A copy of the IRB-approved minutes for each IRB meeting will be distributed to the Institutional Official.
Documentation of verified exemptions consists of the reviewer’s citation of a specific exemption category and written concurrence that the activity described in the investigator’s request for satisfies the conditions of the cited exemption category.
IRB records for initial and continuing review by the expedited procedure must include: the specific permissible category, a description of action taken, if any, by the reviewer, and any determinations required by the regulations and protocol-specific findings supporting those determinations.
The above detailed records must be stored securely in RPO and must be retained for at least 3 years.

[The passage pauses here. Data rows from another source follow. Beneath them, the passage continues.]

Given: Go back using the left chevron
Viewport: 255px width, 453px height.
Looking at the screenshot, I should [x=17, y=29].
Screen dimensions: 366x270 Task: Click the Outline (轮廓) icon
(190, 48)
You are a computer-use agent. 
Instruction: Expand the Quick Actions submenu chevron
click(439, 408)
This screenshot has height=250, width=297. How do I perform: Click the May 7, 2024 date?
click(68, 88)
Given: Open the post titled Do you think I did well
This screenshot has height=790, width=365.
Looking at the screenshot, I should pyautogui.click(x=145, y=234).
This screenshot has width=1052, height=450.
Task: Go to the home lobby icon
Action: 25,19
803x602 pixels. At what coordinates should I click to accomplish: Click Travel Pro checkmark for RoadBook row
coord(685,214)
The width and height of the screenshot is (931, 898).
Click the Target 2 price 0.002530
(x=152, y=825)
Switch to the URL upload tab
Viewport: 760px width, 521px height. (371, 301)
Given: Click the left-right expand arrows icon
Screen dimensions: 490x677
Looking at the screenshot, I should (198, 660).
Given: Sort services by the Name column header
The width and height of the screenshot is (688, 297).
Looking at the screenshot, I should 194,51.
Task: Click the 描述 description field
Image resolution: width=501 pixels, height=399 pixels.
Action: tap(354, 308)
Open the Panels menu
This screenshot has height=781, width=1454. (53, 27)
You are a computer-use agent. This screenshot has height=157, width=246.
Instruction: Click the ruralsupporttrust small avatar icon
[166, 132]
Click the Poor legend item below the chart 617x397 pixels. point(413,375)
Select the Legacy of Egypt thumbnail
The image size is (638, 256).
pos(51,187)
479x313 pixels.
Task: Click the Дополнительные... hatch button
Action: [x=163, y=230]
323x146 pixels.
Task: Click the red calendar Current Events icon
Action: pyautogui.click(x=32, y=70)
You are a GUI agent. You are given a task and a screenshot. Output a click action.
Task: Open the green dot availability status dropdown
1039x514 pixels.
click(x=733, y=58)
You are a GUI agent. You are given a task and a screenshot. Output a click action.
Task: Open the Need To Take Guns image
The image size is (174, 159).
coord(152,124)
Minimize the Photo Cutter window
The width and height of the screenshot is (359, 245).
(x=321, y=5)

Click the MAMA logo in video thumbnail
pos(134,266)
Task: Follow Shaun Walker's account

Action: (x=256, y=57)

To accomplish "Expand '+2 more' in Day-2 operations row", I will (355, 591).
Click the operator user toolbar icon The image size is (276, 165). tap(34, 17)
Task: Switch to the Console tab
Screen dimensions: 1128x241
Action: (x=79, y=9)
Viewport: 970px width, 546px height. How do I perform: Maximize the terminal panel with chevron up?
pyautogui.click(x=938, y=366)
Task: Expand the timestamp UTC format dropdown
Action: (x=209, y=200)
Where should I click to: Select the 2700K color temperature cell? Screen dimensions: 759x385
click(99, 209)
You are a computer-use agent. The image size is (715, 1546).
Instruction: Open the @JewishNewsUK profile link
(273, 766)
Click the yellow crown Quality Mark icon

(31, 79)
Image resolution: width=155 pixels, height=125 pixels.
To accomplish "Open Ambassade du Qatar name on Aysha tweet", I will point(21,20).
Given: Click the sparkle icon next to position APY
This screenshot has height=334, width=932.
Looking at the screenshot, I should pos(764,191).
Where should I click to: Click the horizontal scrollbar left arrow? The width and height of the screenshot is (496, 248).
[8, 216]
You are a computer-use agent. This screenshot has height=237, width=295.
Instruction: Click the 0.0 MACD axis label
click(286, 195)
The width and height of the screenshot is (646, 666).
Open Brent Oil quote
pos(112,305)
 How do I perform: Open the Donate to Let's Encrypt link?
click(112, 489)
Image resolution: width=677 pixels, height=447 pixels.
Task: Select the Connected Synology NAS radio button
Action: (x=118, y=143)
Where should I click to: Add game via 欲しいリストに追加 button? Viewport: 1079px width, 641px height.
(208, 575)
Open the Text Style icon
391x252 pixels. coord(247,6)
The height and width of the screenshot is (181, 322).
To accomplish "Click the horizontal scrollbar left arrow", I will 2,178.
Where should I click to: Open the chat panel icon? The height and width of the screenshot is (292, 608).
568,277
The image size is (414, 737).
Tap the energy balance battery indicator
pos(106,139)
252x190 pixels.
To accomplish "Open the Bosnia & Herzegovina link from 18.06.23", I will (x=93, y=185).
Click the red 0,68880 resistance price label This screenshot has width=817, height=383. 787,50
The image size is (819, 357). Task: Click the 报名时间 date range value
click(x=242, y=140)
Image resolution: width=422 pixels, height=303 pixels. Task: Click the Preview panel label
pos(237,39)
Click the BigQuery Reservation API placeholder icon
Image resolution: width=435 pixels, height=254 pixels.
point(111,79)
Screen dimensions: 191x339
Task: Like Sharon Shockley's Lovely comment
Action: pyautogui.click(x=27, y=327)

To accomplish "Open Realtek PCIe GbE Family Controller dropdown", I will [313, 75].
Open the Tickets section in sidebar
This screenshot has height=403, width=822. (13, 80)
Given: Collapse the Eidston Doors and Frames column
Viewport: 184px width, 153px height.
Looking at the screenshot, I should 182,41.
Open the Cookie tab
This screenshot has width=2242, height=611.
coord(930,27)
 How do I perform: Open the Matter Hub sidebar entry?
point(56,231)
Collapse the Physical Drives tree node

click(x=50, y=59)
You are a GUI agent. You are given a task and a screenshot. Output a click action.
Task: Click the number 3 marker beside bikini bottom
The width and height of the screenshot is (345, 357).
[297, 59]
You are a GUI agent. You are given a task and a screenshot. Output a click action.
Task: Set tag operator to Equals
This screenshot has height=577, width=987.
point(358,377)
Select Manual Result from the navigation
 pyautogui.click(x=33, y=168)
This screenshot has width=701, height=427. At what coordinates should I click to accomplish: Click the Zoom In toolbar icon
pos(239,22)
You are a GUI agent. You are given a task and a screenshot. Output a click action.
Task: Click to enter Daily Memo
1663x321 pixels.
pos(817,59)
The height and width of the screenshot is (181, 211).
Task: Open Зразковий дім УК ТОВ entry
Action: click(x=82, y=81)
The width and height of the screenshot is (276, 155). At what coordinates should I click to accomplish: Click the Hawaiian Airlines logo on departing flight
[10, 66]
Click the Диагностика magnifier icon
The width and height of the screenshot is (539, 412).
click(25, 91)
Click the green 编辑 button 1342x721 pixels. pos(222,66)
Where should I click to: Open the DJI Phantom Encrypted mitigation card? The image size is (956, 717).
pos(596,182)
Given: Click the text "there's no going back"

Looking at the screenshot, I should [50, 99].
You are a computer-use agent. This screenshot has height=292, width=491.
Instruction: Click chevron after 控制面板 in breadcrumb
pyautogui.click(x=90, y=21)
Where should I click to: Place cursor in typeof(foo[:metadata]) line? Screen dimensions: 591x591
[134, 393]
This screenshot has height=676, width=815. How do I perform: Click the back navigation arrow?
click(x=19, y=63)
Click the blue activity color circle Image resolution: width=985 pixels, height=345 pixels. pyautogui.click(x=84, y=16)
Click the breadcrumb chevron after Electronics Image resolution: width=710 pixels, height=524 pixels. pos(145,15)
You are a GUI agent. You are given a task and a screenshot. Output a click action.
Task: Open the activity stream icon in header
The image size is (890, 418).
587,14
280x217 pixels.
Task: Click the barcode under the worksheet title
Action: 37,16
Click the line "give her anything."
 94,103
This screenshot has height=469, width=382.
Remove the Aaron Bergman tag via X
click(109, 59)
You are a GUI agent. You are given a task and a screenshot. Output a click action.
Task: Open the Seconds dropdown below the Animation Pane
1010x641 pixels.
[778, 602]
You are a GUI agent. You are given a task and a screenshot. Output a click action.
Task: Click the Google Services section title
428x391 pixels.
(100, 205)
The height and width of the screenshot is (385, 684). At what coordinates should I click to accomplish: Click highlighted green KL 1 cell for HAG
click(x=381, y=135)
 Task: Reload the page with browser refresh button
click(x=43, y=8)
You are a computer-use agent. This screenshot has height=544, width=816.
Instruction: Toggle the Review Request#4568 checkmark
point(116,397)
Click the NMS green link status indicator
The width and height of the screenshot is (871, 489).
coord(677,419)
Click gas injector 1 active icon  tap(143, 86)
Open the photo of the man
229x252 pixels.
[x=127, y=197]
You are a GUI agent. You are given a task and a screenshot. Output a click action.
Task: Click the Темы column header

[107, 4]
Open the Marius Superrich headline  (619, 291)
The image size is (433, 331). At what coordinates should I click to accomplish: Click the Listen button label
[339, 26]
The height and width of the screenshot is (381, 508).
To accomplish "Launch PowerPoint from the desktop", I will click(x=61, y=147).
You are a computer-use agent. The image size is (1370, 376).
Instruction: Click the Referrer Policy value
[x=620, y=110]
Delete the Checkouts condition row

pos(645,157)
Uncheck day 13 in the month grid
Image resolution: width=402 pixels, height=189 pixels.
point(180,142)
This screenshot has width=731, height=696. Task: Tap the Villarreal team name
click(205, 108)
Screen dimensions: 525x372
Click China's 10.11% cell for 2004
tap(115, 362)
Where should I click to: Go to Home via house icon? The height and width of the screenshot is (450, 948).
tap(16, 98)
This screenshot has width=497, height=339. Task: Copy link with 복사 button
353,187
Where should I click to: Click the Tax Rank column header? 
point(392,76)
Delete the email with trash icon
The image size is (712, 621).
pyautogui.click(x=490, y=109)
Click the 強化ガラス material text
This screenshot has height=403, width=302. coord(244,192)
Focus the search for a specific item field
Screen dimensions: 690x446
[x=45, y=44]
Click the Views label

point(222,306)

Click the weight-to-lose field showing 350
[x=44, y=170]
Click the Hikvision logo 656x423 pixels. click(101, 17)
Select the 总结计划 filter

Records pertaining to research, which is conducted, must be stored securely in RPO and must be retained for at least three years after completion of the research. IRB records not associated with research or for protocols cancelled without participant enrollment will be retained at the facility for at least 3 years after closure.
After that time those records may be shredded or otherwise destroyed. All records must be accessible for inspection and copying by authorized representatives of the OHRP, sponsors, and other authorized entities at reasonable times and in a reasonable manner.
Records are maintained in locked file cabinets and/or locked offices within RPO and are available only to IRB members, RPO staff, and senior officers as necessary.